Build the MOTM-900 first. Follow this by the '800 and then the '380. This
should get your confidence up to tackle other modules. Difficulty is related
to part count more than anything else.
Number one MOTM/DIY mantra. Take your time! As Paul so famously says, "This
is an accuracy contest, not a speed contest." This is much more important than
dexterity, experience or knowledge.
Tools are VERY important. If you buy Radio Shack tools, you will build with
Radio Shack quality and wonder why everything is so difficult and why you are
having so many problems. Number one is your soldering iron. Weller WTCPT is
the stock MOTM iron--buy it. You will NOT need solder since it is included in
all kits. Next, dykes. You only need one pair of cutters (not two as
mentioned in some of the literature). Next, a solder sucker. Soldapult is
excellent because of its large internal volume. Next, chain nose pliers. You
do not need two pairs of pliers. Next, hollow-shaft nut drivers. You only
need 2 of these, not a whole set. One size works for jacks and pots, the other
for switches. I forget the 2 sizes off the top of my head--I just look at the
color. Next, allen wrench. You only need 1 of these, not a whole set. This
is for tightening the set pin on the knobs. Again, I forget the size. For the
allen wrench and nut drivers, make sure you get the proper British size and not
a metric equivalent. Next, a Lead bending guide. I probably forgot one or two
things.
I bought a Pana-vise and used it like crazy for my first 20 or so modules.
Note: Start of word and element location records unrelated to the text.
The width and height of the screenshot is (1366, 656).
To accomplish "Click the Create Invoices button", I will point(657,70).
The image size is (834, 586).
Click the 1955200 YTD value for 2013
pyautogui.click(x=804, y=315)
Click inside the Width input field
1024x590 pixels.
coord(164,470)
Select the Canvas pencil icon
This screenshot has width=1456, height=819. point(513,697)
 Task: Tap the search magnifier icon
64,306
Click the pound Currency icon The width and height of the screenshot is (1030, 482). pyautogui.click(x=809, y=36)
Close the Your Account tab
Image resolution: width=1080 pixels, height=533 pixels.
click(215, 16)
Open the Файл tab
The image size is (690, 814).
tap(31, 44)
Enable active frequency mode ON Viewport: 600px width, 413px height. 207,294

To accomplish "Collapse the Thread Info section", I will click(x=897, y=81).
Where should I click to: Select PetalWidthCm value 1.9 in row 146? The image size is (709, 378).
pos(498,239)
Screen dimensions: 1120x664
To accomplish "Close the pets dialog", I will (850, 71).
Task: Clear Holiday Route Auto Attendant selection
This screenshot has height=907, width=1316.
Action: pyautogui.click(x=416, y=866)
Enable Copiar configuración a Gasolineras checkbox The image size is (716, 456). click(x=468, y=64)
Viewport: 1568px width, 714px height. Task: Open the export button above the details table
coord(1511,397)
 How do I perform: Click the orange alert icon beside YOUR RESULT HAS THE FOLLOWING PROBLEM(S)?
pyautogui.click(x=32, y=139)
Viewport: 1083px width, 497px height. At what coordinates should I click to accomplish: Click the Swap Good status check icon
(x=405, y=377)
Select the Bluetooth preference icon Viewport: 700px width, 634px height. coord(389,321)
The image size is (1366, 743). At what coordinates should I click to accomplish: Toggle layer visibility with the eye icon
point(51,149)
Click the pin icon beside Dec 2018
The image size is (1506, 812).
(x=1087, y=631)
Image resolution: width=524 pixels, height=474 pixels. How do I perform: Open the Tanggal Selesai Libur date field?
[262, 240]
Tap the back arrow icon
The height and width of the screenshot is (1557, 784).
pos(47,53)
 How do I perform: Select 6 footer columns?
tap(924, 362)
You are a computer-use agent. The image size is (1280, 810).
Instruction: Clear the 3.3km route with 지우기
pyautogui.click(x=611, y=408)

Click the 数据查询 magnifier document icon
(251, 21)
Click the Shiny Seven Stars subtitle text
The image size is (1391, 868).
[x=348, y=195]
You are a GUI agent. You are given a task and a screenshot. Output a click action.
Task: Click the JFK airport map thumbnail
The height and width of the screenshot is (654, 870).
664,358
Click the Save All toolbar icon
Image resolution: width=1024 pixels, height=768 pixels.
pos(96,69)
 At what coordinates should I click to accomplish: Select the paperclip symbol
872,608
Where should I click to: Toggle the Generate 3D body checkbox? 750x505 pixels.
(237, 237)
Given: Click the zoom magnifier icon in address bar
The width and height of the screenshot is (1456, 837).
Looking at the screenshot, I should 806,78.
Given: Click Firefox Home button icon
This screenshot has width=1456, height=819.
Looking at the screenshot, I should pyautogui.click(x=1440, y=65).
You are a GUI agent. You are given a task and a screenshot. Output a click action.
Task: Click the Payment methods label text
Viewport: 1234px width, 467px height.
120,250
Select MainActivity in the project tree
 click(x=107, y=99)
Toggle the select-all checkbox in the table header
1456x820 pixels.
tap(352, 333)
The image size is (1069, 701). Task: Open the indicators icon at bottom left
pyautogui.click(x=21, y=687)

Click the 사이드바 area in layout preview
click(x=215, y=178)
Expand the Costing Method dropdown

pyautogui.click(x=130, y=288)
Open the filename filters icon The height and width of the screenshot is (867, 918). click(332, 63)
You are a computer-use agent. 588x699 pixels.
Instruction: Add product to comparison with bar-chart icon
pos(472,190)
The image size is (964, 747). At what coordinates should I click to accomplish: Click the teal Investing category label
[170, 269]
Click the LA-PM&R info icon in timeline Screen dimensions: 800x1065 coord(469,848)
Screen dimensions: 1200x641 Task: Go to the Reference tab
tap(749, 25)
When I started doing production soldering work, I used it less and less. Now,
I rarely use it. I place a piece of foam under the boards. When the parts you
are soldering are all at the same height, this makes sure not of the are
inadvertantly popping up. This does not work well for smaller or light boards,
nor if you don't solder with a light touch. I suggest getting a Pana-vise.
I don't think most new people need DVMs or oscilloscopes starting out. These
are luxury items for beginners. And then you have to know how to use them
properly. A meter is good for beginners to check a resisor or capacitor value.
Some may disagree with the necessity of these items.
Finally, the item you don't think you need, but really, really do need--the
heat gun! You are more likely to mess up your module because you don't have
one than for any other reason. Using a lighter means a high chance of
accidently melthing the wire casing or possibly a pot casing. Hair dryers are
not hot enough. Budget at least $65 for this, not $50.
Keep the new builder's guide that Paul gives you with your first kit close at
hand. There is a wealth of good information in there!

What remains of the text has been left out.